We reviewed many predictions for the year 2023 from industry analysts and influencers. Even though the predictions are about changing times, the advice we gave to address the changes reminded me of advice that we regularly give on the podcast.

Many of the coming year’s predictions for marketing (and sales) relate to focusing on your existing customers. Shore up relationships and ensure great experiences with the goal of retaining their business, protecting yourselves from the threats of competitors or other market forces, and looking for growth in up-sell and cross-sell opportunities.

So as marketers, let’s resolve to do a few things to help our companies win in 2023. Let’s keep it to three resolutions so that we don’t overcommit and get depressed come December.

One: Talk to Your Customers

If you have not made this a regular practice, it’s time to get out of the cubicle (or get on Zoom) and meet customers one-on-one. Nothing is so invigorating as talking to them about their challenges, their pain points, their decision trigger points and their collaborators in defining solutions. It brings all the guess work and theoretical postulating down to earth.

The chief challenge for marketers is to understand the customer as deeply as possible to create genuine, “needs-based” messages and content, and know where to connect with them. And yes, you can learn much from industry analysts and your sales team, but don’t rely on intermediaries. Only when you hear them talk, do you understand the language and the nuances of customer conversations.

In my own experience, writing customer case studies and helping customers deliver presentations at our events opened my eyes up and helped develop more effective campaigns. When you can ask, “Do you mean …?” or “Would you say …?” and you hear them correct you with “No, it’s like this …”. Plus, you gain a better understanding of the dynamics of buying teams, e.g., who makes and influences what decisions, and how many layers of decision making are required to make a purchase.

Action: Conduct an in-person or virtual customer tour. If you have a specific purpose, such as developing references or success stories, great. But do the tour, nonetheless.

Let’s resolve to do a few things to help our companies win in 2023

Two: Identify your customers global challenges 

So, everyone has been talking about a coming recession (since last January), energy prices are still high, supply chains have returned to normal, the future of hybrid work is still a question, war in Ukraine, de-globalization, extreme weather events, etc. Is there enough to worry about?

If you’re thinking about these challenges and how they affect your business, you can bet that your customers are thinking about them, too. Wouldn’t it be relevant to acknowledge them in your content and communications? It helps convey that you feel their pain.

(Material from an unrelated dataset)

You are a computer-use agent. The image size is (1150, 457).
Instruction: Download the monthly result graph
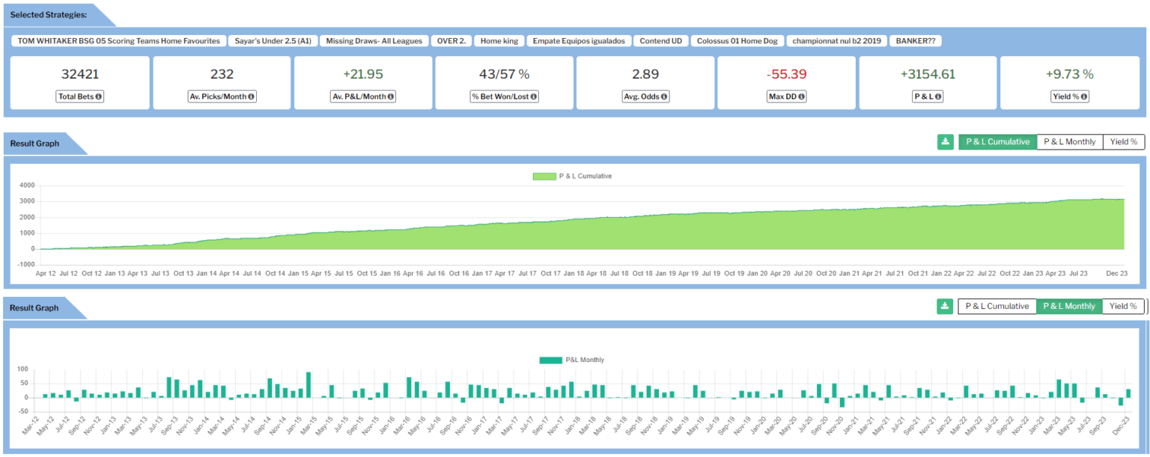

As Iearned my stripes in the technology business, I often workedwiththemes like doing more with less, reducing costs and helping the customer be successful with their customers.

Action: Survey customers about the forces are creating challenges in their business. Make this part of your “know your customer” tour. Then make an internal report to inform your customer facing colleagues and the execs about how the customer view disruptions in their business. And, if you find it insightful, turn it into content for your prospects and customers. They always want to hear what their peers are up to.

Three: Be kind to your customers

This is a nice way of saying provide them a great experience. Surveys on customer experience regularly show that companies do not nearly meet customer expectations. So, who’s going to fix it?

Marketing needs to take responsibility for customer experience. The first order of business is to determine your company’s skills gap. Do you need digital experience and user interface experts? Do you need better analysis of customer interactions? Is it the technology behind customer facing applications?

When my marketing team was developing a customer advocacy program for a company whose mission was to lead in customer experience, we got an ear full. “Yes, I like the product, but do you know what I had to go through …?”

Action: Create (or join) a cross-functional customer experience team. Ensure that the team has executive support. Conduct a skills gap analysis on key roles and systems that support the experience. Lastly, be an advocate for the customer. With all the knowledge you’re gaining with the first two resolutions, you are well armed to be their chief advocate.

The overall theme of these resolution is that you need to develop empathy for your customers. You’re in marketing, and you should know them better than anyone in the business. Most of your colleagues have a siloed view. Salespeople know their own clients. Product people know who they use the products. Support knows all the problems.

You have a chance to know what customers need, desire and will value in the future. And that makes you indispensable to the business.